THE TASK
Nothing in the records may be left out or reworded; return them exactly.

DATA RECORDS
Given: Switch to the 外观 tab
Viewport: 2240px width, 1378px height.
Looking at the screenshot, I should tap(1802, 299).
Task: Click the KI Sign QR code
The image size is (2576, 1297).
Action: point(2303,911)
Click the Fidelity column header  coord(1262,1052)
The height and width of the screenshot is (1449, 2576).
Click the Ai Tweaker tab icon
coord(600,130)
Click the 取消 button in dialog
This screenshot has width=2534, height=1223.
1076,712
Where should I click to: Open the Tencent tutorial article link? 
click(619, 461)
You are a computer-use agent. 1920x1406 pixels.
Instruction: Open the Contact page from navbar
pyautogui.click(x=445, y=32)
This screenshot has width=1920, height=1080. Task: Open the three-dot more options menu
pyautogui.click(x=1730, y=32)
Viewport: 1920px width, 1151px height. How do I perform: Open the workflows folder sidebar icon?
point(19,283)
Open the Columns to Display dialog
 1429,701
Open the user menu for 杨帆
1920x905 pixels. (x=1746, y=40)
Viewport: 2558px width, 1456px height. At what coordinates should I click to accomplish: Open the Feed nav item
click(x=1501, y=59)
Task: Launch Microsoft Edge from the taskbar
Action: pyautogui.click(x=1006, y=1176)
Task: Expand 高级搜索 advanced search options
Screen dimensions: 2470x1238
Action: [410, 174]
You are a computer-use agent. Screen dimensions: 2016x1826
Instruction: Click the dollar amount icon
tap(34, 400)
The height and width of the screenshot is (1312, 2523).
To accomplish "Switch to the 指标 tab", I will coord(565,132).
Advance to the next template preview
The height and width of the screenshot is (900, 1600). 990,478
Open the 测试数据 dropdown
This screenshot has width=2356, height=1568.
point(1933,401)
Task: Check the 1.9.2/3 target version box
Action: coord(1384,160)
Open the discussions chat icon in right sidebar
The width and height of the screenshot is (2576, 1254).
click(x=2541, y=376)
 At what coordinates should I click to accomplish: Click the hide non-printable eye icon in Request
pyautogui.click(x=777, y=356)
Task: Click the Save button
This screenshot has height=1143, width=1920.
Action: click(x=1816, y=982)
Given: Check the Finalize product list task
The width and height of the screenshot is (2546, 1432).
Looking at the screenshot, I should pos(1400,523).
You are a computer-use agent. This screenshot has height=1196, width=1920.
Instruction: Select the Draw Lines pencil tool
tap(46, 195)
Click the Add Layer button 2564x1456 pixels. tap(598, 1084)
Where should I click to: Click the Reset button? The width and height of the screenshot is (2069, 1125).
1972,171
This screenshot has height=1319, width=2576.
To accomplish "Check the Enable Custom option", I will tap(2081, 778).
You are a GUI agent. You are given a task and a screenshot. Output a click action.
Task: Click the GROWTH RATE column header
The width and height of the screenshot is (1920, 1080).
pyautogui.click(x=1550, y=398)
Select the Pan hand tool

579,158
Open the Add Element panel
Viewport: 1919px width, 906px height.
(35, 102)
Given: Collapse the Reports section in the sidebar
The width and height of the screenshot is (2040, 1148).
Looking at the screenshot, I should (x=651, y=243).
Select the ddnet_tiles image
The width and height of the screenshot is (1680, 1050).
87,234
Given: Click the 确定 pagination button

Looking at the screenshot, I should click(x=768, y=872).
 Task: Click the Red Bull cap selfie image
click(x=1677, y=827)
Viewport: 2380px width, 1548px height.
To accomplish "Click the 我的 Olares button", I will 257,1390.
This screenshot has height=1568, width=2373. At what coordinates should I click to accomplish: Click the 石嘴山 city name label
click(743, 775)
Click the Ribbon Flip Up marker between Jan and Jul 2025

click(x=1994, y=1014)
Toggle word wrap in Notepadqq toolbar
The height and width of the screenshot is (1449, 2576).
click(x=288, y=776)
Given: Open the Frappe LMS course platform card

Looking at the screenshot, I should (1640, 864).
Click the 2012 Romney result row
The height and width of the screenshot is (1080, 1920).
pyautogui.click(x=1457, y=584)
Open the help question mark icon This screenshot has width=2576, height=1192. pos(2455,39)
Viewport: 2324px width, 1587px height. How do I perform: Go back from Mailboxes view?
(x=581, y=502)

SOLUTION TO THE EXERCISE
Given: Switch to the 外观 tab
Viewport: 2240px width, 1378px height.
Looking at the screenshot, I should tap(1802, 299).
Task: Click the KI Sign QR code
The image size is (2576, 1297).
Action: point(2303,911)
Click the Fidelity column header  coord(1262,1052)
The height and width of the screenshot is (1449, 2576).
Click the Ai Tweaker tab icon
coord(600,130)
Click the 取消 button in dialog
This screenshot has width=2534, height=1223.
1076,712
Where should I click to: Open the Tencent tutorial article link? 
click(619, 461)
You are a computer-use agent. 1920x1406 pixels.
Instruction: Open the Contact page from navbar
pyautogui.click(x=445, y=32)
This screenshot has width=1920, height=1080. Task: Open the three-dot more options menu
pyautogui.click(x=1730, y=32)
Viewport: 1920px width, 1151px height. How do I perform: Open the workflows folder sidebar icon?
point(19,283)
Open the Columns to Display dialog
 1429,701
Open the user menu for 杨帆
1920x905 pixels. (x=1746, y=40)
Viewport: 2558px width, 1456px height. At what coordinates should I click to accomplish: Open the Feed nav item
click(x=1501, y=59)
Task: Launch Microsoft Edge from the taskbar
Action: pyautogui.click(x=1006, y=1176)
Task: Expand 高级搜索 advanced search options
Screen dimensions: 2470x1238
Action: [410, 174]
You are a computer-use agent. Screen dimensions: 2016x1826
Instruction: Click the dollar amount icon
tap(34, 400)
The height and width of the screenshot is (1312, 2523).
To accomplish "Switch to the 指标 tab", I will coord(565,132).
Advance to the next template preview
The height and width of the screenshot is (900, 1600). 990,478
Open the 测试数据 dropdown
This screenshot has width=2356, height=1568.
point(1933,401)
Task: Check the 1.9.2/3 target version box
Action: coord(1384,160)
Open the discussions chat icon in right sidebar
The width and height of the screenshot is (2576, 1254).
click(x=2541, y=376)
 At what coordinates should I click to accomplish: Click the hide non-printable eye icon in Request
pyautogui.click(x=777, y=356)
Task: Click the Save button
This screenshot has height=1143, width=1920.
Action: click(x=1816, y=982)
Given: Check the Finalize product list task
The width and height of the screenshot is (2546, 1432).
Looking at the screenshot, I should pos(1400,523).
You are a computer-use agent. This screenshot has height=1196, width=1920.
Instruction: Select the Draw Lines pencil tool
tap(46, 195)
Click the Add Layer button 2564x1456 pixels. tap(598, 1084)
Where should I click to: Click the Reset button? The width and height of the screenshot is (2069, 1125).
1972,171
This screenshot has height=1319, width=2576.
To accomplish "Check the Enable Custom option", I will tap(2081, 778).
You are a GUI agent. You are given a task and a screenshot. Output a click action.
Task: Click the GROWTH RATE column header
The width and height of the screenshot is (1920, 1080).
pyautogui.click(x=1550, y=398)
Select the Pan hand tool

579,158
Open the Add Element panel
Viewport: 1919px width, 906px height.
(35, 102)
Given: Collapse the Reports section in the sidebar
The width and height of the screenshot is (2040, 1148).
Looking at the screenshot, I should (x=651, y=243).
Select the ddnet_tiles image
The width and height of the screenshot is (1680, 1050).
87,234
Given: Click the 确定 pagination button

Looking at the screenshot, I should click(x=768, y=872).
 Task: Click the Red Bull cap selfie image
click(x=1677, y=827)
Viewport: 2380px width, 1548px height.
To accomplish "Click the 我的 Olares button", I will 257,1390.
This screenshot has height=1568, width=2373. At what coordinates should I click to accomplish: Click the 石嘴山 city name label
click(743, 775)
Click the Ribbon Flip Up marker between Jan and Jul 2025

click(x=1994, y=1014)
Toggle word wrap in Notepadqq toolbar
The height and width of the screenshot is (1449, 2576).
click(x=288, y=776)
Given: Open the Frappe LMS course platform card

Looking at the screenshot, I should (1640, 864).
Click the 2012 Romney result row
The height and width of the screenshot is (1080, 1920).
pyautogui.click(x=1457, y=584)
Open the help question mark icon This screenshot has width=2576, height=1192. pos(2455,39)
Viewport: 2324px width, 1587px height. How do I perform: Go back from Mailboxes view?
(x=581, y=502)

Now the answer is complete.